After my morning cup of coffee all I drank was water the rest off the day!
Day One Calories: 771
Lunch: A large can of Kroger's shredded chicken mixed with a bit of yellow mustard. I ate the chicken on top of cucumber slices.
Dinner: A turkey burger which I seasoned with Mrs. Dash then baked and topped it with 1/4 of an avocado. I had half a green zucchini which I drizzled with olive oil, seasoned with more Mrs. Dash then baked it.
Again after my coffee I drank a lot of water the rest of the day!
Day Two Calories: 1,085
Lunch: A Romain lettuce salad with celery, green onion, a hard boiled egg, 3 Perdue all white meat chicken nuggets chopped and some Fat Free Zesty Italian dressing.
Dinner: A chicken breast with a drizzle of BBQ sauce and a side of baked asparagus.

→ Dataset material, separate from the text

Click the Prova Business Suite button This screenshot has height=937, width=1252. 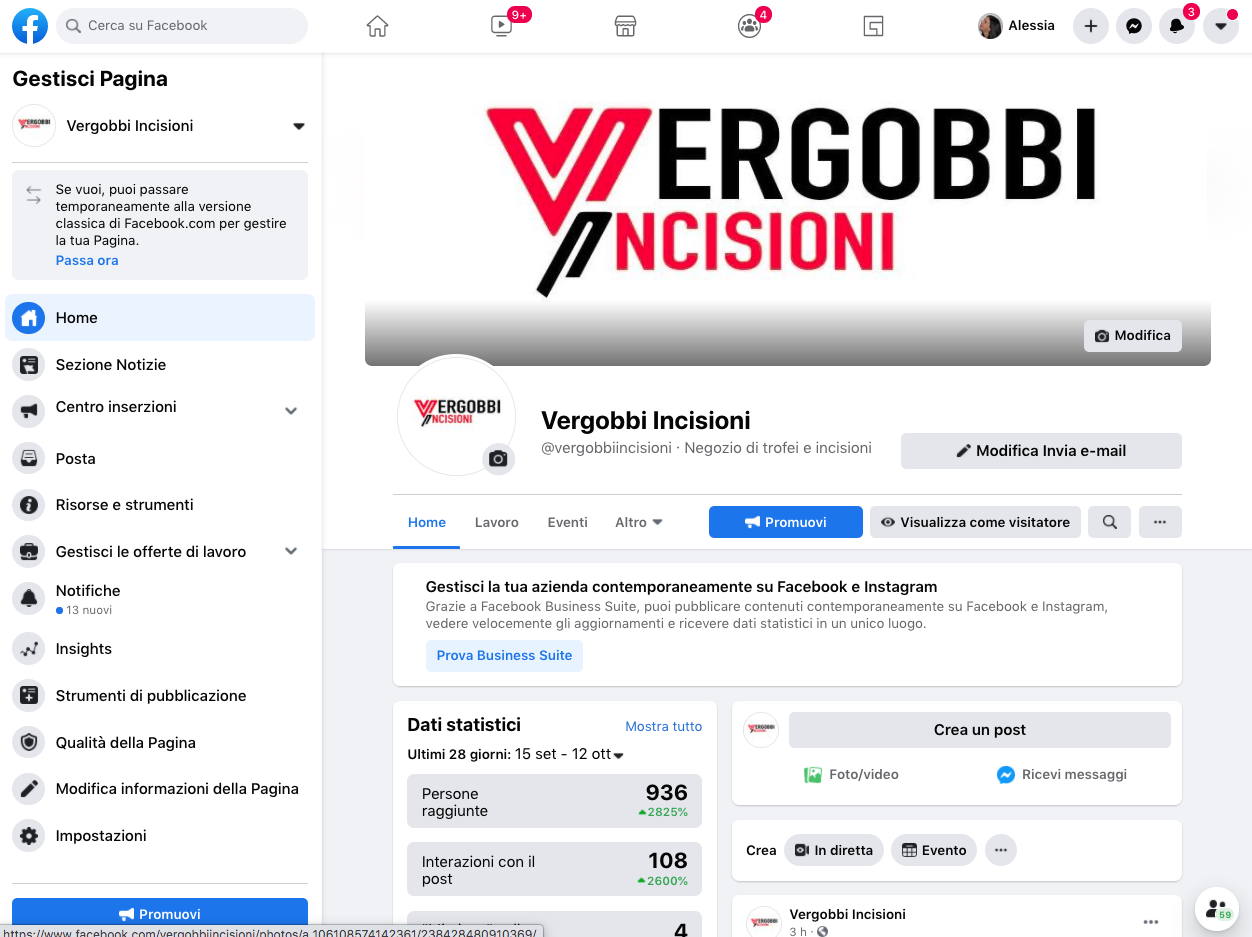click(x=504, y=656)
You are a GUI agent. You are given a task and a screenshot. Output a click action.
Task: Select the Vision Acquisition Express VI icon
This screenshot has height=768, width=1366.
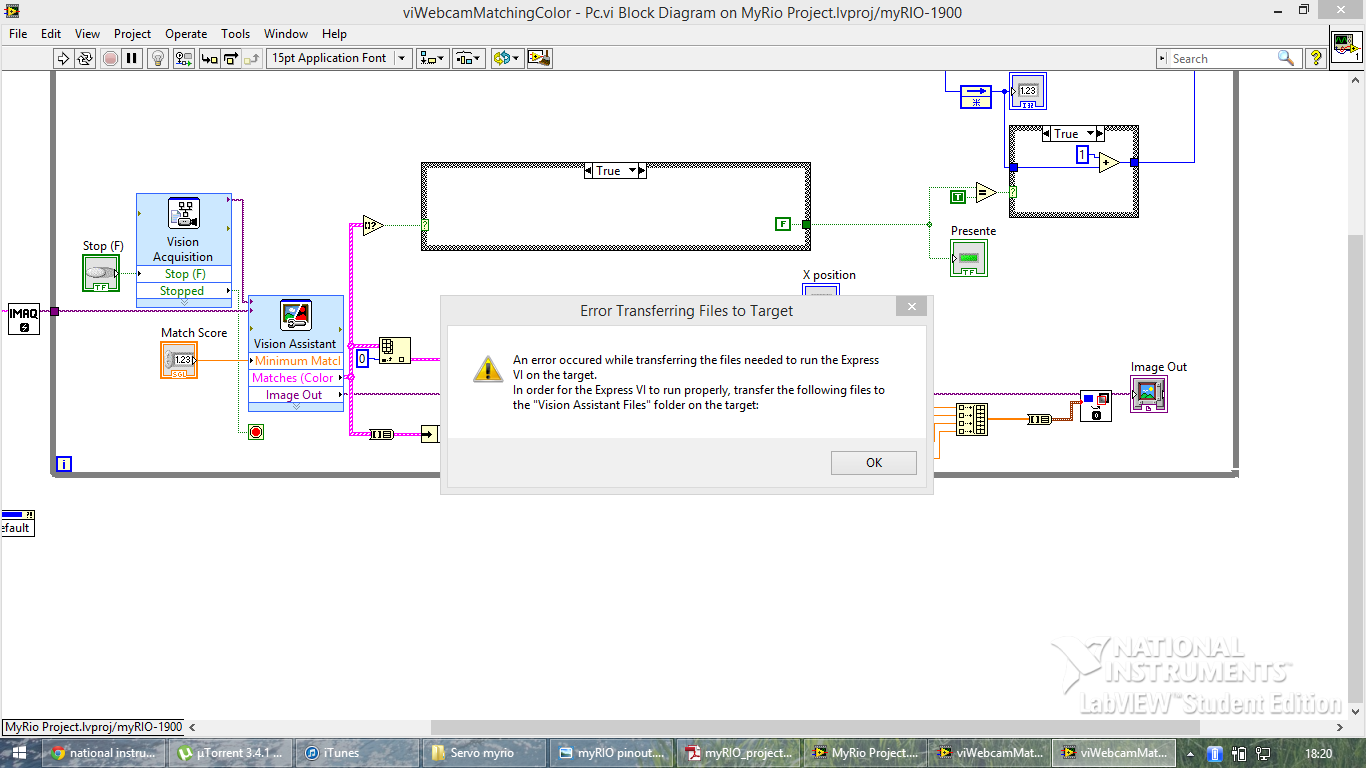pyautogui.click(x=183, y=214)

After coffee it was water, water and more water for me!
Day Three Calories: 838
Lunch: A can of tuna mixed with some yellow mustard which I ate on some sliced up celery stalks.
Dinner: A shredded chicken breast with sauteed green onions and green bell peppers. I sprinkled a bit of lite soy sauce on top.
Once again after coffee it was water, water, water!
Day Four Calories: 820
For my morning and afternoon snack each day I ate either a 90 calorie Strawberry Cereal Bar or a 100 calorie bag of Walnuts and Almonds.
I weighed myself on the morning of the 5th day and I weighed 159 pounds which means I lost a total of 3 pounds. This time I wasn't doing the diet to lose weight, just to help get my healthy lifestyle back on track, so the weight I did lose was just an added bonus. I feel so much better! I feel lighter and I have a lot more energy since I don't have nasty, fatty, greasy, salty food slowing me down.....ahhhh!